**Instrucciones:** Según el fragmento sobre Marx y la Internacional, ¿por qué rechazaron al final su solicitud de empleo en la empresa ferroviaria?
:: Fragmento proporcionado ::
Las tareas de la nueva
organización, tal como las enunciaba este documento, eran: establecer íntimas
relaciones entre los trabajadores de varios países y oficios; recoger
estadísticas adecuadas; informar a los obreros de un país acerca de las
condiciones, necesidades y planes de los obreros de otro país; discutir
cuestiones de interés común; asegurar una acción coordinada simultánea en todos
los países para cuando se produjeran eventualmente crisis internacionales;
publicar regularmente informes sobre el trabajo de la asociación, etc. Se
reuniría en congresos anuales y lo convocaría una junta general
democráticamente elegida en que estarían representados todos los países
afiliados. Marx redactó una constitución tan elástica como fuese posible, a fin
de que pudieran incorporarse a la organización tantos grupos de trabajadores
activos como fuese posible, por dispares que fueran sus métodos y caracteres.
Al principio se adoptó la decisión de obrar cautelosamente y con moderación, de
ligar y unificar, para ir luego eliminando gradualmente a los disidentes, a
medida que se fuese alcanzando progresivamente un mayor grado de acuerdo. Llevó
a cabo su política tal como la había planeado. Sus consecuencias probaron ser
destructivas, si bien resulta difícil ver qué otra táctica hubiera podido
adoptar Marx sin traicionar sus principios.
Marx contaba entonces cuarenta y
seis años de edad, y por su apariencia y costumbres era prematuramente viejo.
De sus siete hijos, tres habían muerto principalmente a causa de las
condiciones materiales en que vivía la familia en el arrabal de Soho; habían
podido mudarse a una casa más espaciosa de Kentish Town, aunque seguían siempre
careciendo hasta de lo esencial. La gran crisis económica, la más grave que
había sufrido Europa y que comenzó en 1857, fue cálidamente saludada por él y por
Engels, pues no era improbable que engendrara el descontento y la rebelión,
pero ello es que también redujo los ingresos de Engels y así asestó un golpe al
propio Marx, precisamente en momentos en que menos podía soportarlo. El New York Daily Tribune y ocasionales
colaboraciones en diarios alemanes radicales lo salvaron literalmente del
hambre; pero las condiciones en que la familia sobrevivió durante veinte años
eran peligrosamente precarias. Hacia 1860 hasta la fuente de ingresos
norteamericana comenzó a secarse; el director del New York Daily Tribune, Horace Greeley, ferviente defensor del
nacionalismo democrático, vino a hallarse en creciente desacuerdo con las
ásperas opiniones de su corresponsal europeo. La crisis económica, así como las
consecuencias de la guerra civil, determinaron que el New York Daily Tribune se deshiciera de muchos de sus
corresponsales europeos; Dana abogó en favor de Marx, pero todo fue en vano, y
en los primeros meses de 1861 se redujo el número de artículos, hasta que,
finalmente, el contrato se canceló un año después. En cuanto a la Internacional ,
representaba para él más deberes y vivificaba su existencia, pero no le
reportaba ingreso alguno. Sumido en la desesperación, solicitó un puesto de
oficinista en una empresa ferroviaria, pero era poco probable que sus ropas
raídas y su apariencia amenazadora produjeran favorable impresión en sus
futuros jefes de oficina, que rechazaron su solicitud, finalmente, a causa de
la letra ilegible de Marx. Resulta difícil ver cómo, de no haber sido por el
apoyo de Engels, Marx y su familia hubieran podido sobrevivir durante aquellos
temibles años.
:::
:: Filas de datos ::
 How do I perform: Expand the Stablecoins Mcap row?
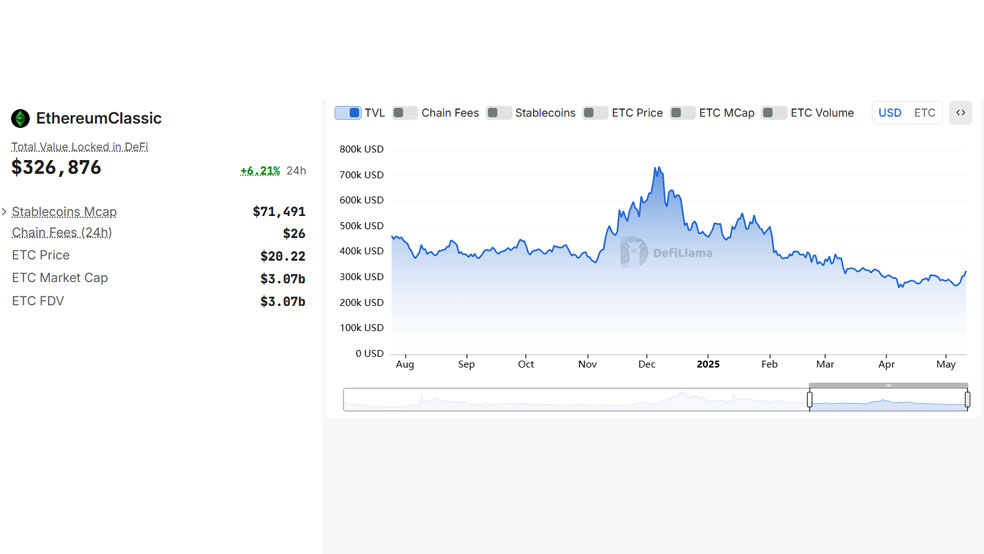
:::
:: Filas de datos ::
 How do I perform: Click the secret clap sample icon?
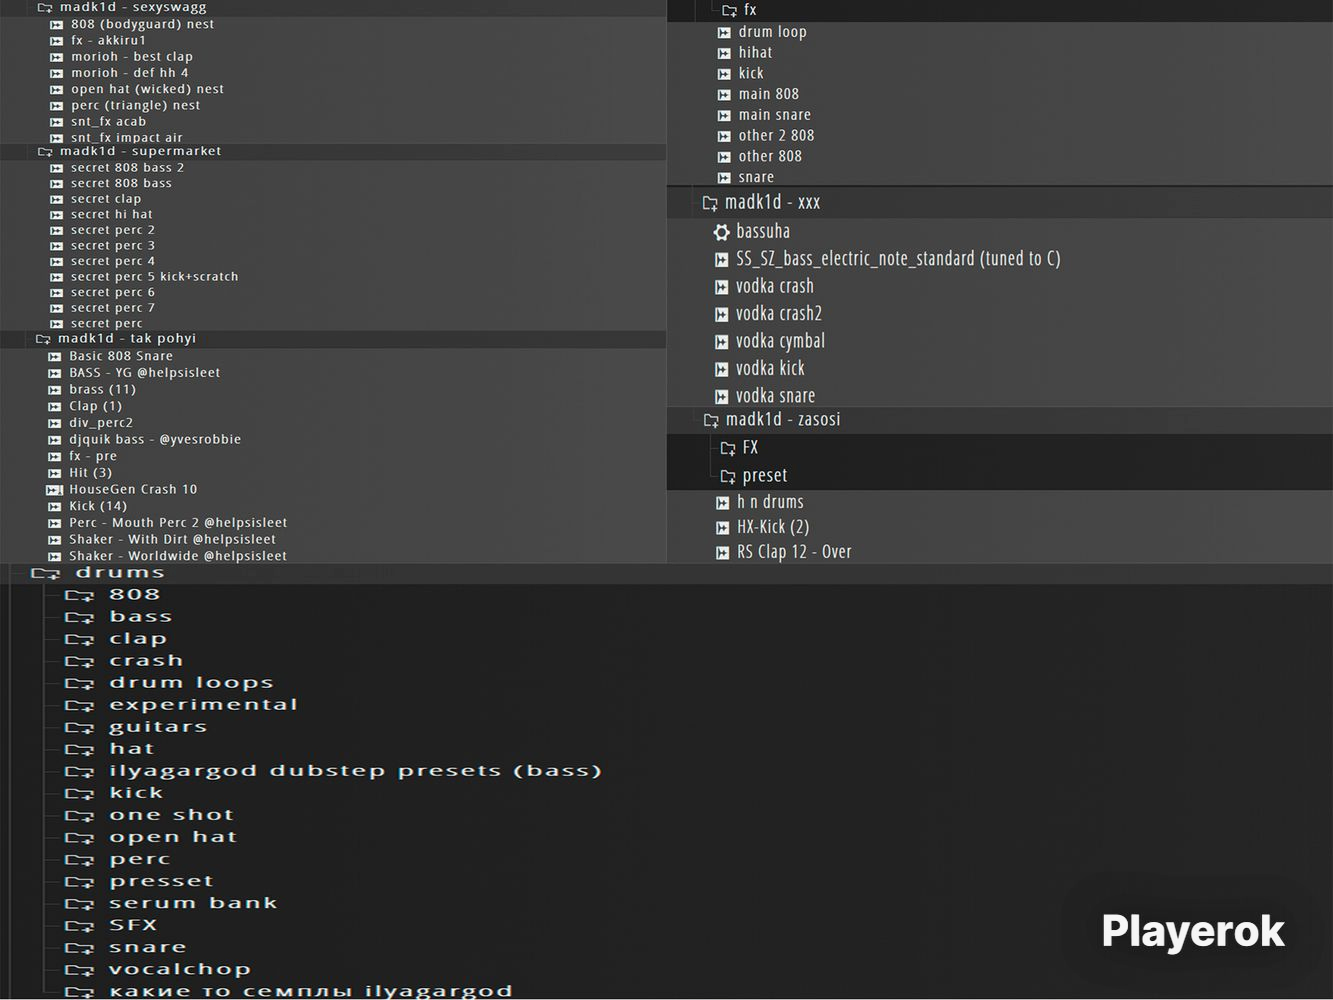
:::
**Respuesta:** Por la letra ilegible de Marx.